(Task data begins)

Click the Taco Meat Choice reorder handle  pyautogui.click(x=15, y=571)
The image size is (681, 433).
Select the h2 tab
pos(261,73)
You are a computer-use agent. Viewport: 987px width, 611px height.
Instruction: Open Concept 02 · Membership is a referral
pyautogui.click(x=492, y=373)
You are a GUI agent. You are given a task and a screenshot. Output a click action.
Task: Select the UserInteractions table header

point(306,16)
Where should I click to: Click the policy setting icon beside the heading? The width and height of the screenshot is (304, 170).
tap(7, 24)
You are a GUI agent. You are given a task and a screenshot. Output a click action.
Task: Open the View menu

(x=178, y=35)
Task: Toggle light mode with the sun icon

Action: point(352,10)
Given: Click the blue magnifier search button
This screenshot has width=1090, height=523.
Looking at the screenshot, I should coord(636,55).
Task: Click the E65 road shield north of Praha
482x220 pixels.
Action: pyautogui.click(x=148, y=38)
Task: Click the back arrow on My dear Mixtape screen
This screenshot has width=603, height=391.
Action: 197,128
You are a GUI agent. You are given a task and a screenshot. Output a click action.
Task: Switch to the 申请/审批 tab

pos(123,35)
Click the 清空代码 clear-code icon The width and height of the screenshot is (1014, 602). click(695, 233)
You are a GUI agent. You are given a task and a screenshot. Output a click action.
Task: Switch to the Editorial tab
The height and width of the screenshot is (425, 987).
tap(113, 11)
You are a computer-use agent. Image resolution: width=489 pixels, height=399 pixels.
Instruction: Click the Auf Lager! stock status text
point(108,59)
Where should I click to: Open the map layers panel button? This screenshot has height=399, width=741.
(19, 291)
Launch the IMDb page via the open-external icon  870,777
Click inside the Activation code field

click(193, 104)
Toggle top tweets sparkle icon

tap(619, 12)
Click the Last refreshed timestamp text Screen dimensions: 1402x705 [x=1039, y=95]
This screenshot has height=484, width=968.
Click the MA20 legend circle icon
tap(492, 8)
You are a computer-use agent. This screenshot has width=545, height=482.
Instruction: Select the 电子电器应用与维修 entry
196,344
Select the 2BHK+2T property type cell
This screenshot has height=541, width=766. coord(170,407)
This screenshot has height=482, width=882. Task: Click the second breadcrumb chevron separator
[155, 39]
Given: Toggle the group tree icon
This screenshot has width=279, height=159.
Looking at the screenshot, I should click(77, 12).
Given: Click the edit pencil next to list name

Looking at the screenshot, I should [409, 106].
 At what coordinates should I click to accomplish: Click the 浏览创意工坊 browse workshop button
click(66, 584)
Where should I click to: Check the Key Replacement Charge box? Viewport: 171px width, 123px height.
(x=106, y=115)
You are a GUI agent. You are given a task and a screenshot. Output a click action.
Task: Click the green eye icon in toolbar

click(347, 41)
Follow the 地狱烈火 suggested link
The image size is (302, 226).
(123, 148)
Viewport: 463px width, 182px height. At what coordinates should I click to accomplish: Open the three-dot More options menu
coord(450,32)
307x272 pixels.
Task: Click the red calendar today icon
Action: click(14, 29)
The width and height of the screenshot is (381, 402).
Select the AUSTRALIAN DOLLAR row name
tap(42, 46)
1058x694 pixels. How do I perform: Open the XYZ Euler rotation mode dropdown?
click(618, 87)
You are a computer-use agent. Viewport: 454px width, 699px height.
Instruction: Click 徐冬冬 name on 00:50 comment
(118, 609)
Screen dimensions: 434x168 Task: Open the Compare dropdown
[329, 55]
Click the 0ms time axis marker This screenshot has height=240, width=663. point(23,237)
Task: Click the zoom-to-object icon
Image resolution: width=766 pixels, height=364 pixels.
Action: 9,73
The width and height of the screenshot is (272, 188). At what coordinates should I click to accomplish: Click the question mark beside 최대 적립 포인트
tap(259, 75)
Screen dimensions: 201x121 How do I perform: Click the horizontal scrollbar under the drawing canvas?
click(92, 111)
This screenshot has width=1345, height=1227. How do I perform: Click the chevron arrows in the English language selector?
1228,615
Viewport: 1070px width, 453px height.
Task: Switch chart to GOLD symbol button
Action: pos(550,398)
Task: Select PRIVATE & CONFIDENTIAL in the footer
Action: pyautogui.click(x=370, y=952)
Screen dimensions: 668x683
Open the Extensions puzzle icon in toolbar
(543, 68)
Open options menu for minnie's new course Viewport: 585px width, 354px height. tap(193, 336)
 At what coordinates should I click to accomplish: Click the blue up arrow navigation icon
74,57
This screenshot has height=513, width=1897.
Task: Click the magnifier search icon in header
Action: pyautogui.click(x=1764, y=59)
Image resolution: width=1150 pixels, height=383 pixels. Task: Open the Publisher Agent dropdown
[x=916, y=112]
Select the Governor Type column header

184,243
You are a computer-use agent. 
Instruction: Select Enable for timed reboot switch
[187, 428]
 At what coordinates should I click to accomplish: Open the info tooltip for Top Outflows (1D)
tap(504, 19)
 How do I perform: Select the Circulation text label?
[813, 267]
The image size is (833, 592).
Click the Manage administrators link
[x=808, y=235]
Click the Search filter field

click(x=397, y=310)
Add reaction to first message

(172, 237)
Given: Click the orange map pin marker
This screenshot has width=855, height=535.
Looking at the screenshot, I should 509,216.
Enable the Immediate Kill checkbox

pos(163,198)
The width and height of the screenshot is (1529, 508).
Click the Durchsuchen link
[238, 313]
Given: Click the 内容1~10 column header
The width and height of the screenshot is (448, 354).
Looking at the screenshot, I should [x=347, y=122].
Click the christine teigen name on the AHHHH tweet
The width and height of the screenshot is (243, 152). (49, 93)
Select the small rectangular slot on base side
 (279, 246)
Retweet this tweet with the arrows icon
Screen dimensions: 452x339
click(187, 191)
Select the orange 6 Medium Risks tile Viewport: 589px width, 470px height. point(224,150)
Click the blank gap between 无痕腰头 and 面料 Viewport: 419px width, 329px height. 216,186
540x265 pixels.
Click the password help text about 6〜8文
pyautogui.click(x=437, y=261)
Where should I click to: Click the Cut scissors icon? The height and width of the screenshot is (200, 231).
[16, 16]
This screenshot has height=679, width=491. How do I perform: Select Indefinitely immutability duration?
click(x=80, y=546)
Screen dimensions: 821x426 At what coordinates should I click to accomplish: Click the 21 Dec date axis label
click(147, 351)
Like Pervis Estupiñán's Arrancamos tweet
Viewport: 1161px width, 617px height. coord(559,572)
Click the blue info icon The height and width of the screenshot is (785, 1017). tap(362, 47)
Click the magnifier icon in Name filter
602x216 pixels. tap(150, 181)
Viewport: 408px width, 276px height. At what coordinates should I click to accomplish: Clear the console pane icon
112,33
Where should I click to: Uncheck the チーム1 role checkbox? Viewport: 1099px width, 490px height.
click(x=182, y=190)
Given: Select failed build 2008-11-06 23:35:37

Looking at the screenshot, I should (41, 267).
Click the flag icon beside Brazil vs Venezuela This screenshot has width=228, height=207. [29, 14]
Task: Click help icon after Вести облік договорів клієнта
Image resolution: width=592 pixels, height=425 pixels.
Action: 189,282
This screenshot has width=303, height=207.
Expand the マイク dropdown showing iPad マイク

(Task data ends)

■ **Assignment**: All records shown above need to be written out again verbatim.

■ **Output**:
Click the Taco Meat Choice reorder handle  pyautogui.click(x=15, y=571)
The image size is (681, 433).
Select the h2 tab
pos(261,73)
You are a computer-use agent. Viewport: 987px width, 611px height.
Instruction: Open Concept 02 · Membership is a referral
pyautogui.click(x=492, y=373)
You are a GUI agent. You are given a task and a screenshot. Output a click action.
Task: Select the UserInteractions table header

point(306,16)
Where should I click to: Click the policy setting icon beside the heading? The width and height of the screenshot is (304, 170).
tap(7, 24)
You are a GUI agent. You are given a task and a screenshot. Output a click action.
Task: Open the View menu

(x=178, y=35)
Task: Toggle light mode with the sun icon

Action: point(352,10)
Given: Click the blue magnifier search button
This screenshot has width=1090, height=523.
Looking at the screenshot, I should coord(636,55).
Task: Click the E65 road shield north of Praha
482x220 pixels.
Action: pyautogui.click(x=148, y=38)
Task: Click the back arrow on My dear Mixtape screen
This screenshot has width=603, height=391.
Action: 197,128
You are a GUI agent. You are given a task and a screenshot. Output a click action.
Task: Switch to the 申请/审批 tab

pos(123,35)
Click the 清空代码 clear-code icon The width and height of the screenshot is (1014, 602). click(695, 233)
You are a GUI agent. You are given a task and a screenshot. Output a click action.
Task: Switch to the Editorial tab
The height and width of the screenshot is (425, 987).
tap(113, 11)
You are a computer-use agent. Image resolution: width=489 pixels, height=399 pixels.
Instruction: Click the Auf Lager! stock status text
point(108,59)
Where should I click to: Open the map layers panel button? This screenshot has height=399, width=741.
(19, 291)
Launch the IMDb page via the open-external icon  870,777
Click inside the Activation code field

click(193, 104)
Toggle top tweets sparkle icon

tap(619, 12)
Click the Last refreshed timestamp text Screen dimensions: 1402x705 [x=1039, y=95]
This screenshot has height=484, width=968.
Click the MA20 legend circle icon
tap(492, 8)
You are a computer-use agent. This screenshot has width=545, height=482.
Instruction: Select the 电子电器应用与维修 entry
196,344
Select the 2BHK+2T property type cell
This screenshot has height=541, width=766. coord(170,407)
This screenshot has height=482, width=882. Task: Click the second breadcrumb chevron separator
[155, 39]
Given: Toggle the group tree icon
This screenshot has width=279, height=159.
Looking at the screenshot, I should click(77, 12).
Given: Click the edit pencil next to list name

Looking at the screenshot, I should [409, 106].
 At what coordinates should I click to accomplish: Click the 浏览创意工坊 browse workshop button
click(66, 584)
Where should I click to: Check the Key Replacement Charge box? Viewport: 171px width, 123px height.
(x=106, y=115)
You are a GUI agent. You are given a task and a screenshot. Output a click action.
Task: Click the green eye icon in toolbar

click(347, 41)
Follow the 地狱烈火 suggested link
The image size is (302, 226).
(123, 148)
Viewport: 463px width, 182px height. At what coordinates should I click to accomplish: Open the three-dot More options menu
coord(450,32)
307x272 pixels.
Task: Click the red calendar today icon
Action: click(14, 29)
The width and height of the screenshot is (381, 402).
Select the AUSTRALIAN DOLLAR row name
tap(42, 46)
1058x694 pixels. How do I perform: Open the XYZ Euler rotation mode dropdown?
click(618, 87)
You are a computer-use agent. Viewport: 454px width, 699px height.
Instruction: Click 徐冬冬 name on 00:50 comment
(118, 609)
Screen dimensions: 434x168 Task: Open the Compare dropdown
[329, 55]
Click the 0ms time axis marker This screenshot has height=240, width=663. point(23,237)
Task: Click the zoom-to-object icon
Image resolution: width=766 pixels, height=364 pixels.
Action: 9,73
The width and height of the screenshot is (272, 188). At what coordinates should I click to accomplish: Click the question mark beside 최대 적립 포인트
tap(259, 75)
Screen dimensions: 201x121 How do I perform: Click the horizontal scrollbar under the drawing canvas?
click(92, 111)
This screenshot has width=1345, height=1227. How do I perform: Click the chevron arrows in the English language selector?
1228,615
Viewport: 1070px width, 453px height.
Task: Switch chart to GOLD symbol button
Action: pos(550,398)
Task: Select PRIVATE & CONFIDENTIAL in the footer
Action: pyautogui.click(x=370, y=952)
Screen dimensions: 668x683
Open the Extensions puzzle icon in toolbar
(543, 68)
Open options menu for minnie's new course Viewport: 585px width, 354px height. tap(193, 336)
 At what coordinates should I click to accomplish: Click the blue up arrow navigation icon
74,57
This screenshot has height=513, width=1897.
Task: Click the magnifier search icon in header
Action: pyautogui.click(x=1764, y=59)
Image resolution: width=1150 pixels, height=383 pixels. Task: Open the Publisher Agent dropdown
[x=916, y=112]
Select the Governor Type column header

184,243
You are a computer-use agent. 
Instruction: Select Enable for timed reboot switch
[187, 428]
 At what coordinates should I click to accomplish: Open the info tooltip for Top Outflows (1D)
tap(504, 19)
 How do I perform: Select the Circulation text label?
[813, 267]
The image size is (833, 592).
Click the Manage administrators link
[x=808, y=235]
Click the Search filter field

click(x=397, y=310)
Add reaction to first message

(172, 237)
Given: Click the orange map pin marker
This screenshot has width=855, height=535.
Looking at the screenshot, I should 509,216.
Enable the Immediate Kill checkbox

pos(163,198)
The width and height of the screenshot is (1529, 508).
Click the Durchsuchen link
[238, 313]
Given: Click the 内容1~10 column header
The width and height of the screenshot is (448, 354).
Looking at the screenshot, I should [x=347, y=122].
Click the christine teigen name on the AHHHH tweet
The width and height of the screenshot is (243, 152). (49, 93)
Select the small rectangular slot on base side
 (279, 246)
Retweet this tweet with the arrows icon
Screen dimensions: 452x339
click(187, 191)
Select the orange 6 Medium Risks tile Viewport: 589px width, 470px height. point(224,150)
Click the blank gap between 无痕腰头 and 面料 Viewport: 419px width, 329px height. 216,186
540x265 pixels.
Click the password help text about 6〜8文
pyautogui.click(x=437, y=261)
Where should I click to: Click the Cut scissors icon? The height and width of the screenshot is (200, 231).
[16, 16]
This screenshot has height=679, width=491. How do I perform: Select Indefinitely immutability duration?
click(x=80, y=546)
Screen dimensions: 821x426 At what coordinates should I click to accomplish: Click the 21 Dec date axis label
click(147, 351)
Like Pervis Estupiñán's Arrancamos tweet
Viewport: 1161px width, 617px height. coord(559,572)
Click the blue info icon The height and width of the screenshot is (785, 1017). tap(362, 47)
Click the magnifier icon in Name filter
602x216 pixels. tap(150, 181)
Viewport: 408px width, 276px height. At what coordinates should I click to accomplish: Clear the console pane icon
112,33
Where should I click to: Uncheck the チーム1 role checkbox? Viewport: 1099px width, 490px height.
click(x=182, y=190)
Given: Select failed build 2008-11-06 23:35:37

Looking at the screenshot, I should (41, 267).
Click the flag icon beside Brazil vs Venezuela This screenshot has width=228, height=207. [29, 14]
Task: Click help icon after Вести облік договорів клієнта
Image resolution: width=592 pixels, height=425 pixels.
Action: 189,282
This screenshot has width=303, height=207.
Expand the マイク dropdown showing iPad マイク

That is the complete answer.